Havia algo além de desespero e cocaína no olhar daquela mulher que pedia três horinhas no quarto padrão. Jesus, como aquilo que Ronaldo não sabia o que era o perturbava. Pediu o pagamento adiantado dos 30 reais e deixou eles subirem. O padrão. 01h20, uma hora e meia depois da entrada, o homem sai rápido, não olha pra trás. “Não se acha mais uma puta decente nessa cidade de merda”. O terno continua alinhado. Ronaldo estranha, mulheres da vida não dormem depois de atender à clientela. Não as que ele conhecia. Espera um pouco e escuta um barulho de vidro quebrando. Ela se jogou da janela do segundo andar, e isso nem é uma música do Legião Urbana. Burra, ninguém morre pulando de uma altura tão ínfima. Ela não era sortuda o suficiente pra dar cabo da vida agora.

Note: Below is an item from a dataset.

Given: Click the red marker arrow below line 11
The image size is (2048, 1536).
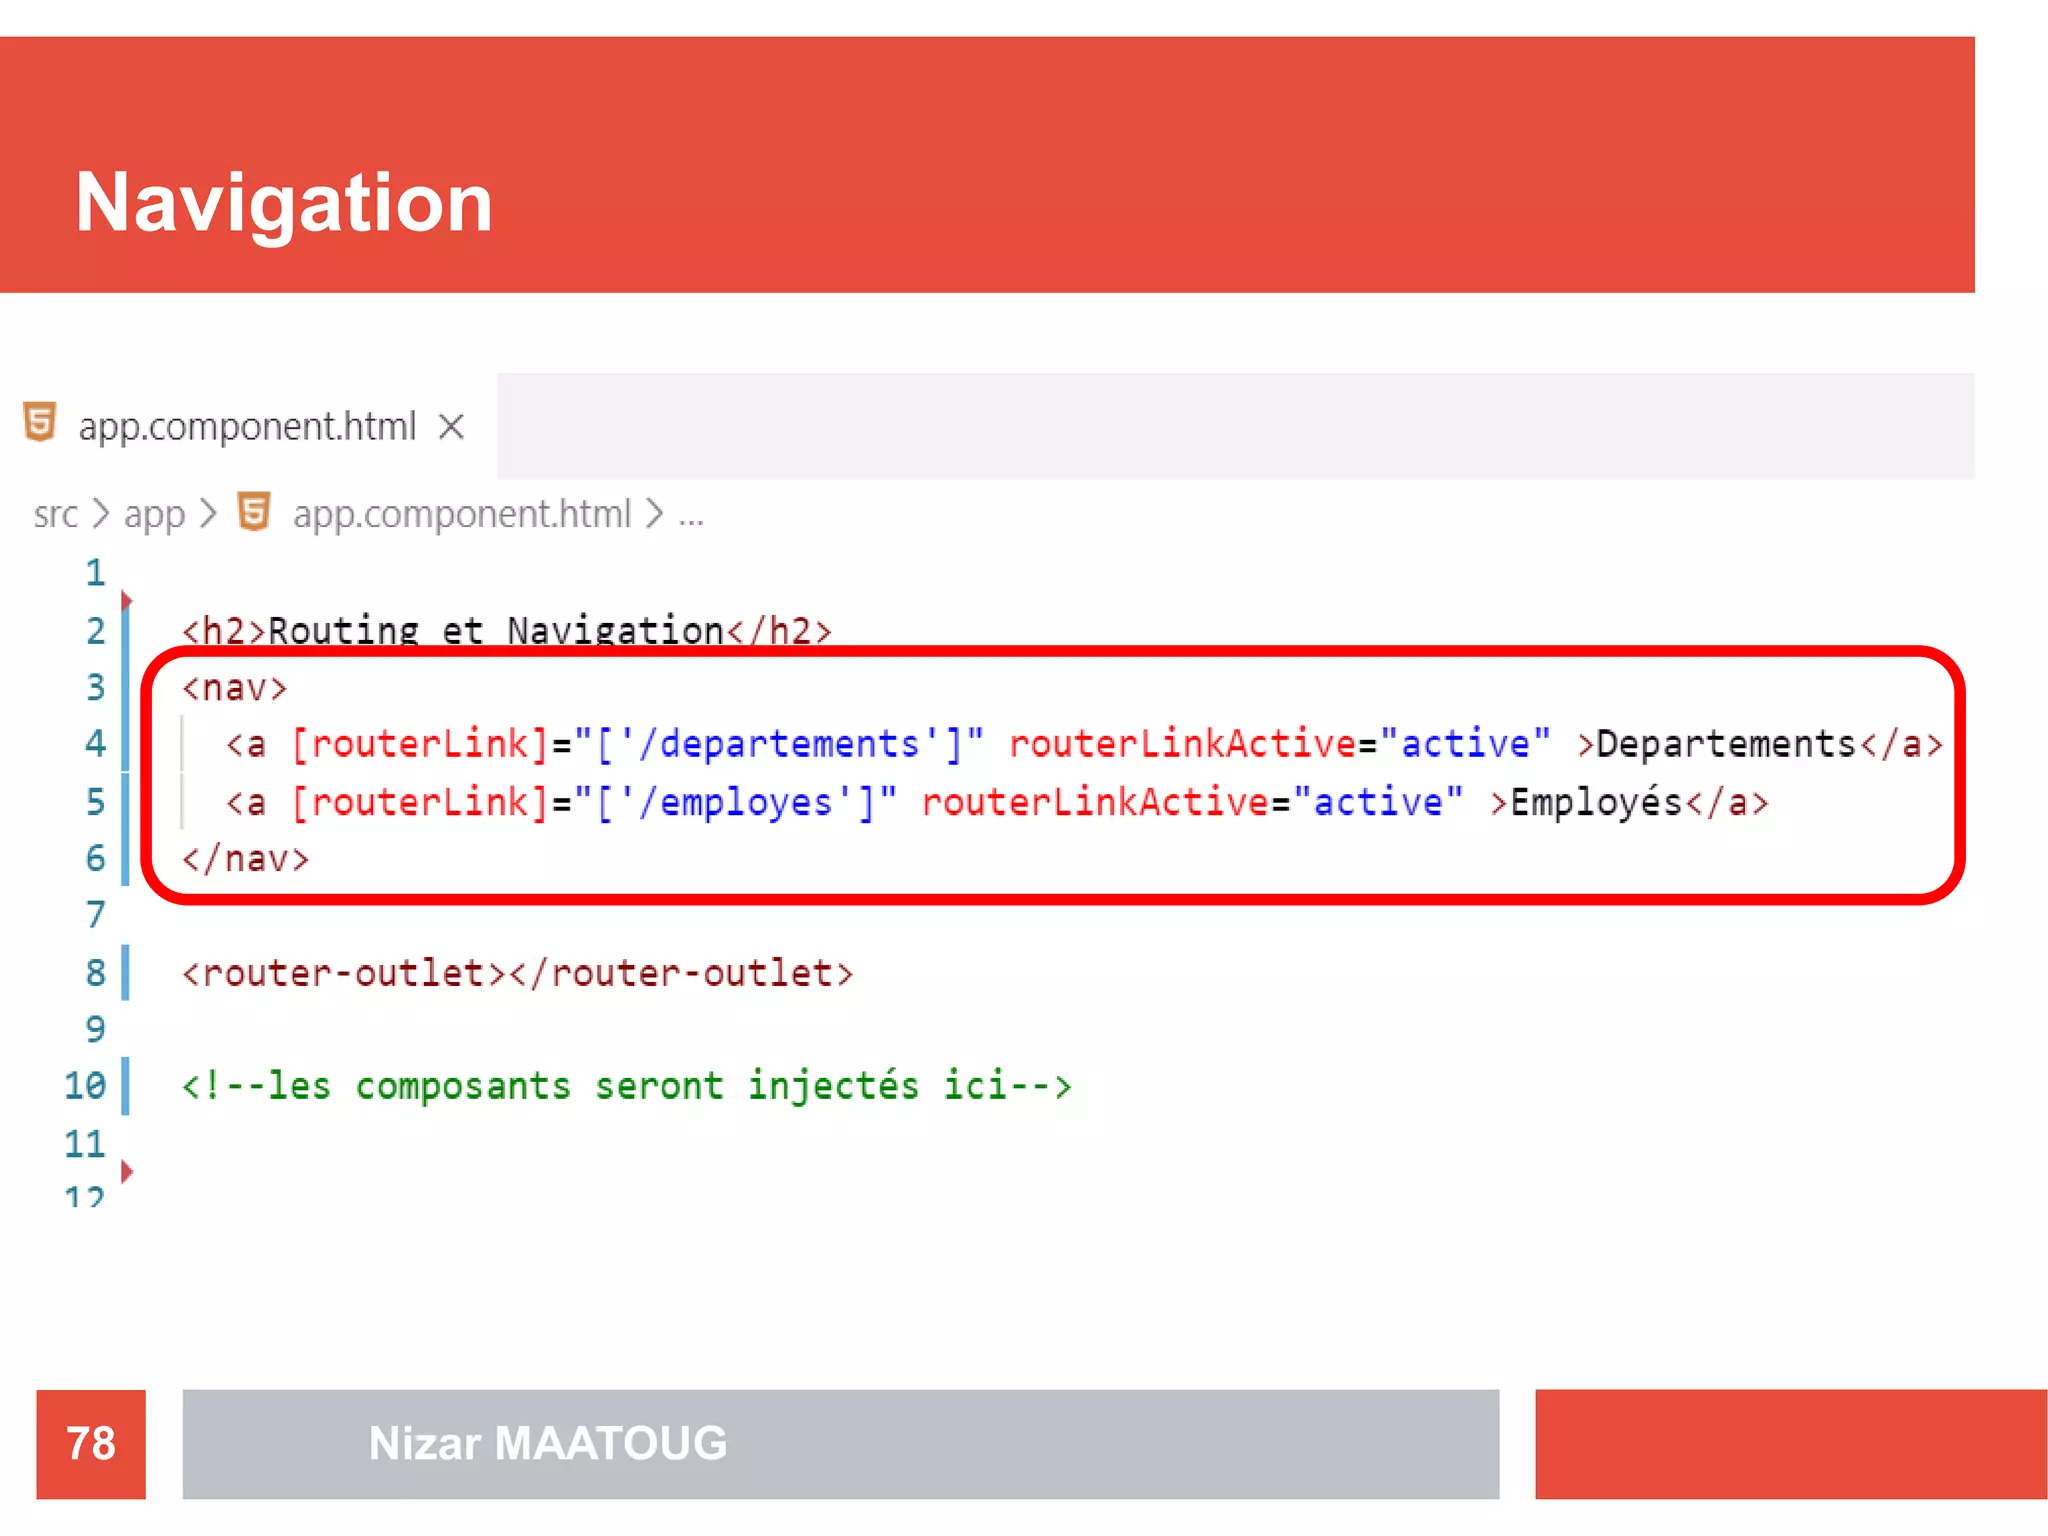Looking at the screenshot, I should (x=126, y=1171).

Ronaldo sai correndo e encontra Dulce com os pés aparentemente quebrados, um pouco de sangue e a cara de quem apanhou mas não do meio fio. Ela não fala nada com nada e ele, depois de ligar pra ambulância, quebra os protocolos de primeiros socorros e a coloca com a cabeça no seu colo. Era a primeira vez em séculos que alguma mulher chegava tão perto dele. Ali, ele percebeu porque explodira um pouco dentro dele quando a viu. E foi ela quem disse, entre delírios e resmungos. “Ronaldo, é você?”. Tinham sido namorados num tempo muito distante, até engravidaram. Ela perdeu o filho e se tornou uma mulher amarga. Ele perdeu o emprego na fábrica principal da cidadezinha do interior e não conseguiu se reerguer. Bebiam, mas mesmo as doses não mudaram o fato de que a presença de um se tornara intragável para o outro. Essas coisas da vida que parecem tão pequenas agora.

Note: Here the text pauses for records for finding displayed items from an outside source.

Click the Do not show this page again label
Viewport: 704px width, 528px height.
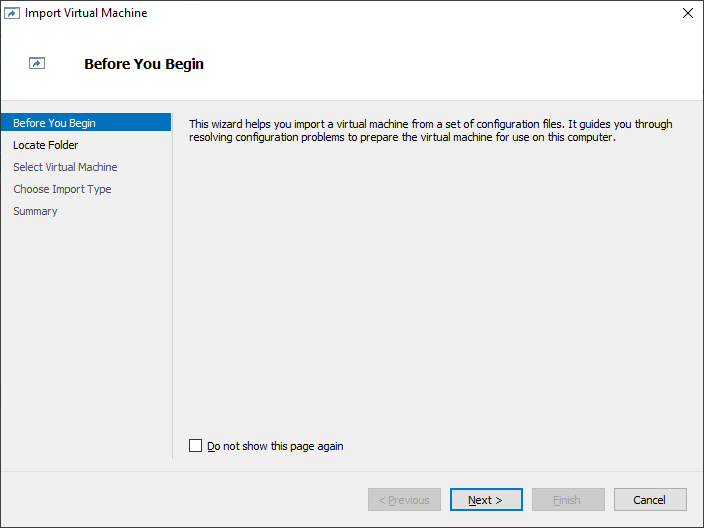coord(275,446)
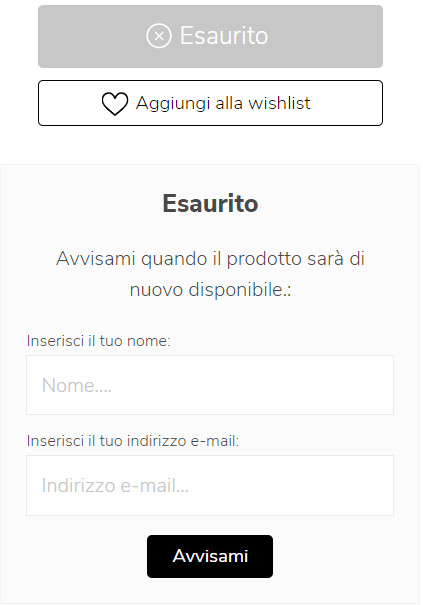Focus the Nome input field
423x605 pixels.
210,385
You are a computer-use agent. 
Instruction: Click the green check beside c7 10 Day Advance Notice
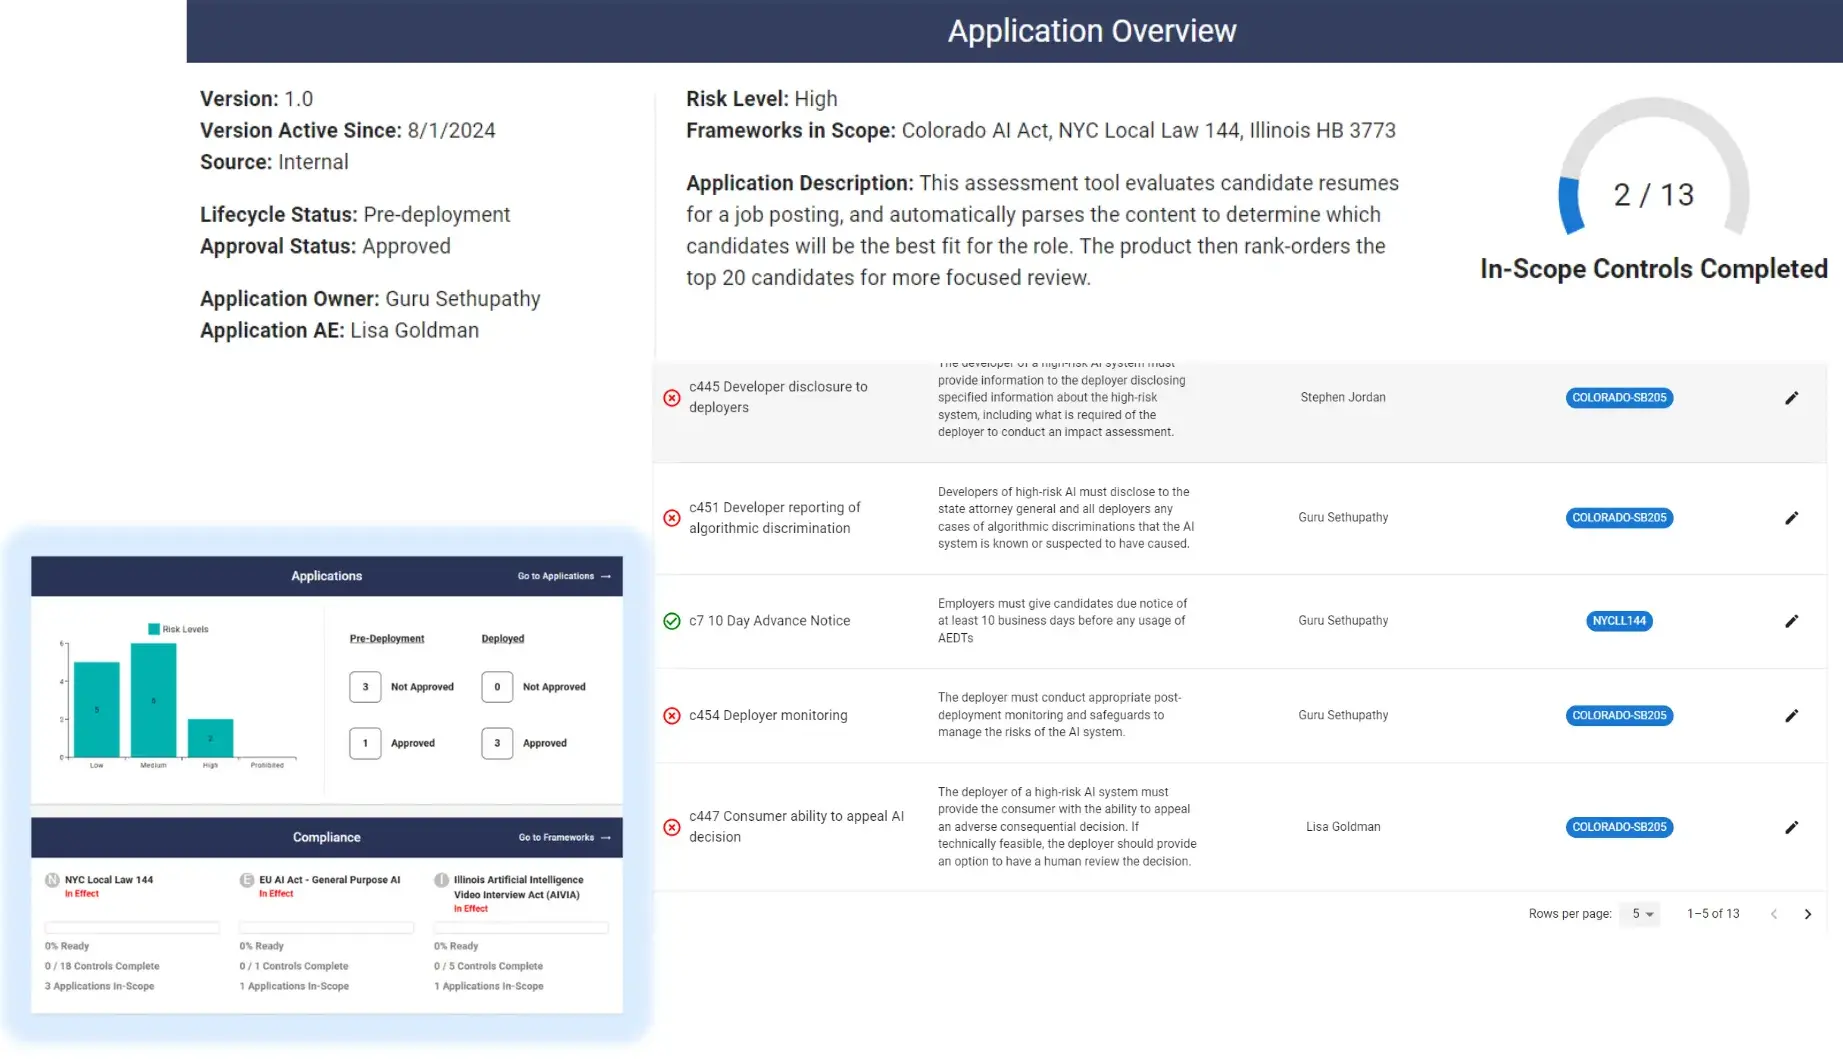(x=671, y=621)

“Ela está com o senhor? O que aconteceu?”, pergunta o doutor da ambulância. “Não senhor, hóspede daqui do hotel, não vi, deve ter caído da janela sem querer”. 02h15, Dulce, perdida na loucura da queda e das drogas e do ex-marido e de Ronaldo e do rímel borrado, nem vê a negativa, é colocada na maca e vai. Ronaldo volta pro balcão e lá permanece até às 06h30. Vai pra casa sem nenhum arranhão. Dulce pelo menos vivera mais que ele. Covarde, ileso, sem nenhum arranhão além da sensação de estar intacto. Pior que a morte.